If anything, while the Justice Department objected to seeing the MCI and Sprint brands join for residential telephony, it was MCI WorldCom and Sprint’s disproportionate strength in the corporate data-networking market that cinched the government’s decision to block the merger.
For example, the Justice Department calculated the two companies would control at least 55 per cent of the frame relay market. “By acquiring Sprint, [MCI] WorldCom would eliminate one of its principle rivals in the [frame relay] market, which would lead to higher prices and lower service quality,” the lawsuit claimed.

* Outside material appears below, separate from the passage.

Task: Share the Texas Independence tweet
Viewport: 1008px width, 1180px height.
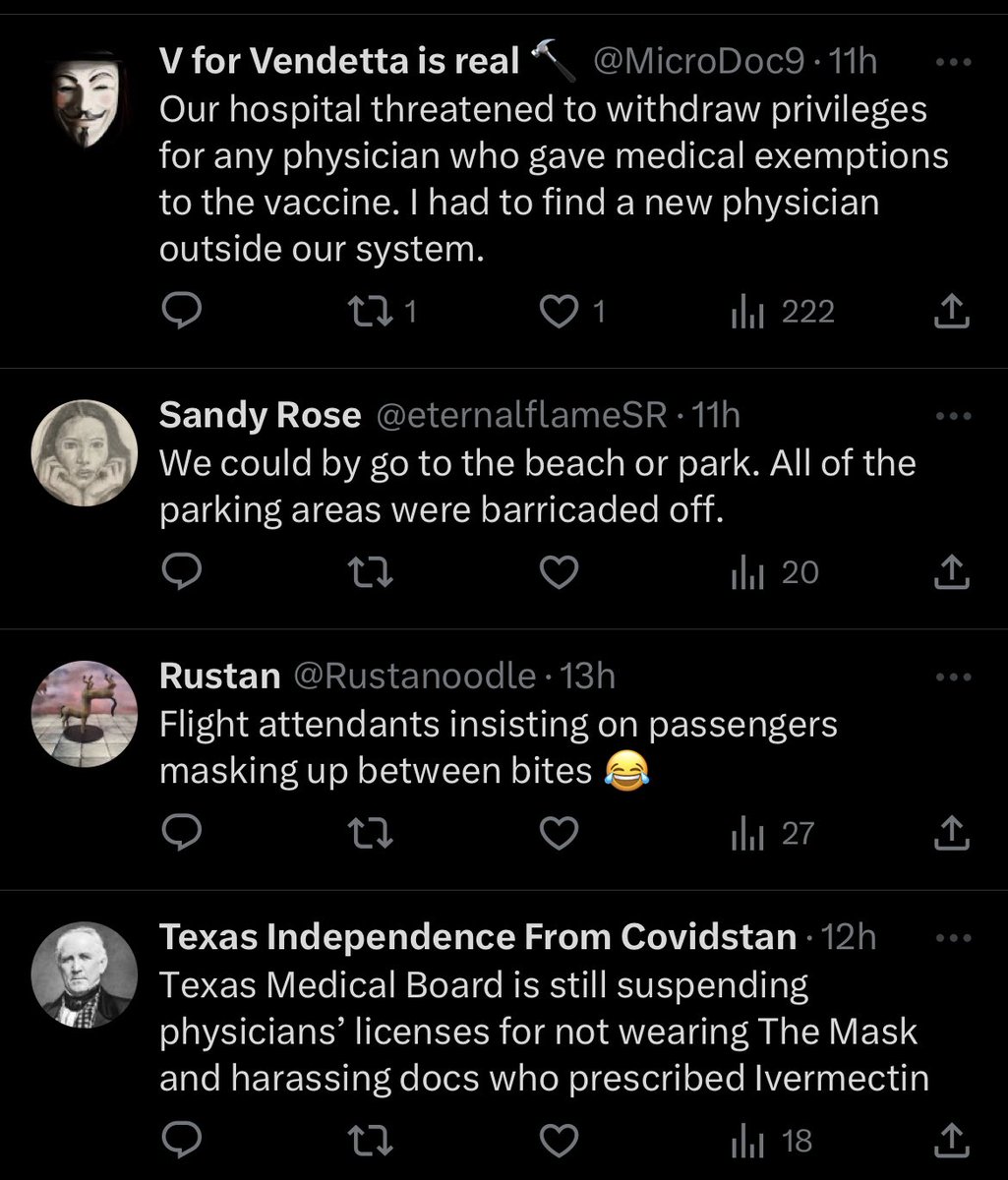Action: [x=951, y=1141]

The advantage was even starker for ATM, for which the combined companies would have enjoyed a 70 per cent market share. The government also objected to MCI WorldCom adding Sprint’s Internet backbone to its UUNET division, although Sprint had offered to shed its Internet unit.

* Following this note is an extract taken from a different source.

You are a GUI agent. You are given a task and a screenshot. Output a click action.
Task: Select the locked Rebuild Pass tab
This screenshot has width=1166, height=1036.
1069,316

Inside Sprint, a vivid contrast emerged as top executives claimed they were still trying to salvage an arrangement with MCI WorldCom even as the rank and file privately cheered the apparent collapse of the deal.
“We’re not upset by the merger news,” said a source inside Sprint’s sales division. “We’ve known for a long time in this department that we would never be part of the [WorldCom] merger. With another [Sprint buyer] we can be the jewel in their crown. At [MCI] WorldCom we’d always be second fiddle to UUNET.”

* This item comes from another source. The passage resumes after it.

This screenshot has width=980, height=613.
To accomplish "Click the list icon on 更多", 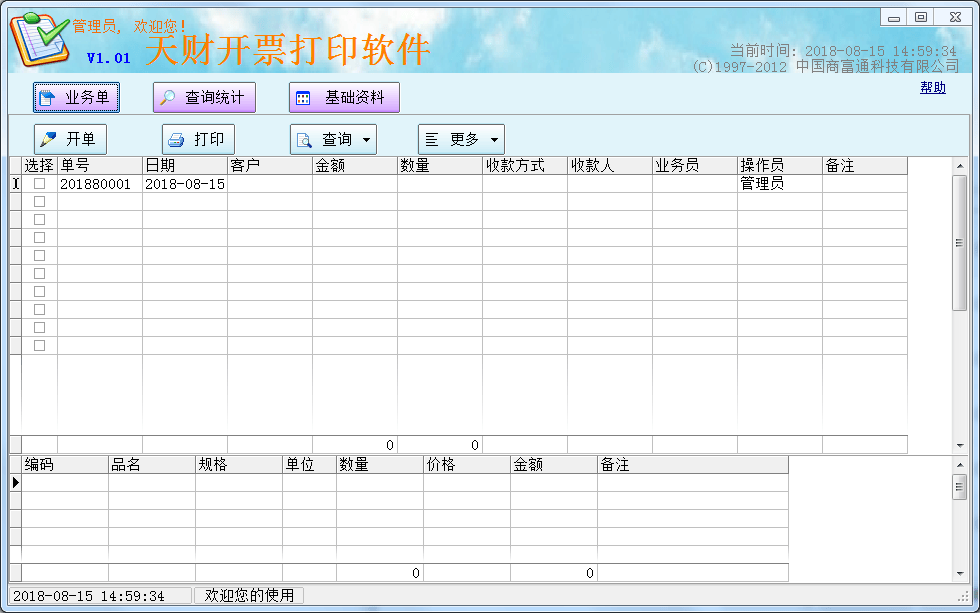I will [x=433, y=140].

Users have generally credited Sprint with not letting service quality slip despite merger uncertainty. Still, observers say Sprint employees may have to recover their bearings after hunkering down in fear of working for MCI WorldCom CEO Bernard Ebbers, whose cost-cutting and restructuring moves are well-known after 60 acquisitions.
“The biggest problem that I observed among the Sprint folks was that we all didn’t like the Ebbers [MCI] WorldCom culture,” said a Sprint on-site contractor who asked not to be identified.
“Sprint took a big hit on the talent pool because job offers were coming out of our ears. We lost quite a bit of people due to the concern of [MCI] WorldCom practices.” Sprint’s hometown newspaper, The Kansas City Star, reported that some Sprint employees shared high-fives over their cubicle walls when the Justice Department suit was announced.
But a nail-biting period likely looms for Sprint. Analysts are debating whether BellSouth, which considered a bid for Sprint last year, will now make an offer after seeing long-distance profit margins fall. Levine, for one, said he hopes not. A Sprint/BellSouth fusion would contain the same challenges present in Qwest’s takeover of US West, which ironically received final government approval last week.
Just as Qwest has had to temporarily exit the long-distance market for the US West territory, a Sprint/BellSouth merger would force Sprint to shed its operations in BellSouth’s nine states, “and the big Sprint users would go nuts,” Levine said.